● EXERCISE DIRECTIONS
Would you retype every line below without changing anything?

● DATA PROVIDED

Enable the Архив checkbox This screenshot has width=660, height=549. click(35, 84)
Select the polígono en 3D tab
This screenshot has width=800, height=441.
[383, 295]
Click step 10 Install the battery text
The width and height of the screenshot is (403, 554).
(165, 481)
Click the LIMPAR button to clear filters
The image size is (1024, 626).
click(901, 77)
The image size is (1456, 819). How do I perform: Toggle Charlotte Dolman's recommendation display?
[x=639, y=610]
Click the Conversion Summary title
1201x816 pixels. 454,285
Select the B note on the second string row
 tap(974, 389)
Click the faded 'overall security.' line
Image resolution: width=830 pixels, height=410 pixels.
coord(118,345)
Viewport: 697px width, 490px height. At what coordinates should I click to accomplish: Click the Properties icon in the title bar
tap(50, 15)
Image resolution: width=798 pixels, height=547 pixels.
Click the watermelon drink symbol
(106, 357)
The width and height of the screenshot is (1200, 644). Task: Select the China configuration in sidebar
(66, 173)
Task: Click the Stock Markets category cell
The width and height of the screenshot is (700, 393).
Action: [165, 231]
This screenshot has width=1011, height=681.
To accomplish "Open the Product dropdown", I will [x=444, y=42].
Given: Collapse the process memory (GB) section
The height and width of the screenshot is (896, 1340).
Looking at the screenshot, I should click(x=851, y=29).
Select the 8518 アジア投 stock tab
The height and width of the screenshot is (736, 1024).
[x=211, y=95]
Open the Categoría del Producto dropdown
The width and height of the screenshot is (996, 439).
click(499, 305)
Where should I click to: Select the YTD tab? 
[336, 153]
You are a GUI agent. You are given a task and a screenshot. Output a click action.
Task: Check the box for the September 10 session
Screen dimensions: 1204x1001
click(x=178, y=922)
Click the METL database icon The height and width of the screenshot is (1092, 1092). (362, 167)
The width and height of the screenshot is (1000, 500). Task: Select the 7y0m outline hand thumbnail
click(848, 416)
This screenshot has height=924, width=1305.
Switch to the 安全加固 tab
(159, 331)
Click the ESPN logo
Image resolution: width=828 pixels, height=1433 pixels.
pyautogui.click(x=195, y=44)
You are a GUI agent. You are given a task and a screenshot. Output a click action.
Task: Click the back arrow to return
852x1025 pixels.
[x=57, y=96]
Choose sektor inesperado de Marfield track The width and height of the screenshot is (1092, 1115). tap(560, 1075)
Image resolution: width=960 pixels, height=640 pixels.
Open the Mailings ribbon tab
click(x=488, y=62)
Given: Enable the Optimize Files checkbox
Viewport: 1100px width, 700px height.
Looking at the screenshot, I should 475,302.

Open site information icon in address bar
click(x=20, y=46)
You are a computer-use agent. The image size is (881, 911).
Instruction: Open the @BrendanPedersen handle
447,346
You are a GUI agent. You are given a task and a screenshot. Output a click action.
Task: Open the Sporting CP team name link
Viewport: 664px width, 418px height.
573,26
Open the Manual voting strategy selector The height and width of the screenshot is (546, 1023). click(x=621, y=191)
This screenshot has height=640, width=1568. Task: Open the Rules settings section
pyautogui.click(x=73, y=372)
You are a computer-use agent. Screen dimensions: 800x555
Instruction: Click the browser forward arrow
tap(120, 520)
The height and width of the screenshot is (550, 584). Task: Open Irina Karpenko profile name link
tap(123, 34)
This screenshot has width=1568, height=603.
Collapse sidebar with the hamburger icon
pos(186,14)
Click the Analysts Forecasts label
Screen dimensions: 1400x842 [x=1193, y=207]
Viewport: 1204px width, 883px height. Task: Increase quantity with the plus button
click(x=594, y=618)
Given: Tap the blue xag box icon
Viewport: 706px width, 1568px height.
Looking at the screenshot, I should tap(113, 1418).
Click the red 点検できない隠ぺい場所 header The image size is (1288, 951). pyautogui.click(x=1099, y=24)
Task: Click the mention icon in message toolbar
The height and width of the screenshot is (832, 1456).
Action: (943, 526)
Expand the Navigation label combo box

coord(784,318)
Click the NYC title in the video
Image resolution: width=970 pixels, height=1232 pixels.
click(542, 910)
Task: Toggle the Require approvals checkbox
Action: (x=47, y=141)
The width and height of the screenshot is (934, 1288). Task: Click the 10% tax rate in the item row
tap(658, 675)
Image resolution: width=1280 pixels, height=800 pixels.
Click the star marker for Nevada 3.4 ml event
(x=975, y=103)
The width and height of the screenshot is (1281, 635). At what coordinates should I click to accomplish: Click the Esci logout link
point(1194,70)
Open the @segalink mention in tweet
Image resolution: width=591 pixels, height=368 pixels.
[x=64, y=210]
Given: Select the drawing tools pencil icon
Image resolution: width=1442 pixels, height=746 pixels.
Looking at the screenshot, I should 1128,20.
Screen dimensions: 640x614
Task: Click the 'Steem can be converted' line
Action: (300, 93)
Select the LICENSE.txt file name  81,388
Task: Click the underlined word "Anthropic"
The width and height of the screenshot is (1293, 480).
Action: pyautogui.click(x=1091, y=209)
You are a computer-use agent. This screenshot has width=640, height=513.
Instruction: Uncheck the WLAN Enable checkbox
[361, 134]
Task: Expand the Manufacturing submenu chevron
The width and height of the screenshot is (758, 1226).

● SOLVED PROBLEM
Enable the Архив checkbox This screenshot has width=660, height=549. click(35, 84)
Select the polígono en 3D tab
This screenshot has width=800, height=441.
[383, 295]
Click step 10 Install the battery text
The width and height of the screenshot is (403, 554).
(165, 481)
Click the LIMPAR button to clear filters
The image size is (1024, 626).
click(901, 77)
The image size is (1456, 819). How do I perform: Toggle Charlotte Dolman's recommendation display?
[x=639, y=610]
Click the Conversion Summary title
1201x816 pixels. 454,285
Select the B note on the second string row
 tap(974, 389)
Click the faded 'overall security.' line
Image resolution: width=830 pixels, height=410 pixels.
coord(118,345)
Viewport: 697px width, 490px height. At what coordinates should I click to accomplish: Click the Properties icon in the title bar
tap(50, 15)
Image resolution: width=798 pixels, height=547 pixels.
Click the watermelon drink symbol
(106, 357)
The width and height of the screenshot is (1200, 644). Task: Select the China configuration in sidebar
(66, 173)
Task: Click the Stock Markets category cell
The width and height of the screenshot is (700, 393).
Action: [165, 231]
This screenshot has width=1011, height=681.
To accomplish "Open the Product dropdown", I will [x=444, y=42].
Given: Collapse the process memory (GB) section
The height and width of the screenshot is (896, 1340).
Looking at the screenshot, I should click(x=851, y=29).
Select the 8518 アジア投 stock tab
The height and width of the screenshot is (736, 1024).
[x=211, y=95]
Open the Categoría del Producto dropdown
The width and height of the screenshot is (996, 439).
click(499, 305)
Where should I click to: Select the YTD tab? 
[336, 153]
You are a GUI agent. You are given a task and a screenshot. Output a click action.
Task: Check the box for the September 10 session
Screen dimensions: 1204x1001
click(x=178, y=922)
Click the METL database icon The height and width of the screenshot is (1092, 1092). (362, 167)
The width and height of the screenshot is (1000, 500). Task: Select the 7y0m outline hand thumbnail
click(848, 416)
This screenshot has height=924, width=1305.
Switch to the 安全加固 tab
(159, 331)
Click the ESPN logo
Image resolution: width=828 pixels, height=1433 pixels.
pyautogui.click(x=195, y=44)
You are a GUI agent. You are given a task and a screenshot. Output a click action.
Task: Click the back arrow to return
852x1025 pixels.
[x=57, y=96]
Choose sektor inesperado de Marfield track The width and height of the screenshot is (1092, 1115). tap(560, 1075)
Image resolution: width=960 pixels, height=640 pixels.
Open the Mailings ribbon tab
click(x=488, y=62)
Given: Enable the Optimize Files checkbox
Viewport: 1100px width, 700px height.
Looking at the screenshot, I should 475,302.

Open site information icon in address bar
click(x=20, y=46)
You are a computer-use agent. The image size is (881, 911).
Instruction: Open the @BrendanPedersen handle
447,346
You are a GUI agent. You are given a task and a screenshot. Output a click action.
Task: Open the Sporting CP team name link
Viewport: 664px width, 418px height.
573,26
Open the Manual voting strategy selector The height and width of the screenshot is (546, 1023). click(x=621, y=191)
This screenshot has height=640, width=1568. Task: Open the Rules settings section
pyautogui.click(x=73, y=372)
You are a computer-use agent. Screen dimensions: 800x555
Instruction: Click the browser forward arrow
tap(120, 520)
The height and width of the screenshot is (550, 584). Task: Open Irina Karpenko profile name link
tap(123, 34)
This screenshot has width=1568, height=603.
Collapse sidebar with the hamburger icon
pos(186,14)
Click the Analysts Forecasts label
Screen dimensions: 1400x842 [x=1193, y=207]
Viewport: 1204px width, 883px height. Task: Increase quantity with the plus button
click(x=594, y=618)
Given: Tap the blue xag box icon
Viewport: 706px width, 1568px height.
Looking at the screenshot, I should tap(113, 1418).
Click the red 点検できない隠ぺい場所 header The image size is (1288, 951). pyautogui.click(x=1099, y=24)
Task: Click the mention icon in message toolbar
The height and width of the screenshot is (832, 1456).
Action: (943, 526)
Expand the Navigation label combo box

coord(784,318)
Click the NYC title in the video
Image resolution: width=970 pixels, height=1232 pixels.
click(542, 910)
Task: Toggle the Require approvals checkbox
Action: (x=47, y=141)
The width and height of the screenshot is (934, 1288). Task: Click the 10% tax rate in the item row
tap(658, 675)
Image resolution: width=1280 pixels, height=800 pixels.
Click the star marker for Nevada 3.4 ml event
(x=975, y=103)
The width and height of the screenshot is (1281, 635). At what coordinates should I click to accomplish: Click the Esci logout link
point(1194,70)
Open the @segalink mention in tweet
Image resolution: width=591 pixels, height=368 pixels.
[x=64, y=210]
Given: Select the drawing tools pencil icon
Image resolution: width=1442 pixels, height=746 pixels.
Looking at the screenshot, I should 1128,20.
Screen dimensions: 640x614
Task: Click the 'Steem can be converted' line
Action: (300, 93)
Select the LICENSE.txt file name  81,388
Task: Click the underlined word "Anthropic"
The width and height of the screenshot is (1293, 480).
Action: pyautogui.click(x=1091, y=209)
You are a computer-use agent. This screenshot has width=640, height=513.
Instruction: Uncheck the WLAN Enable checkbox
[361, 134]
Task: Expand the Manufacturing submenu chevron
The width and height of the screenshot is (758, 1226).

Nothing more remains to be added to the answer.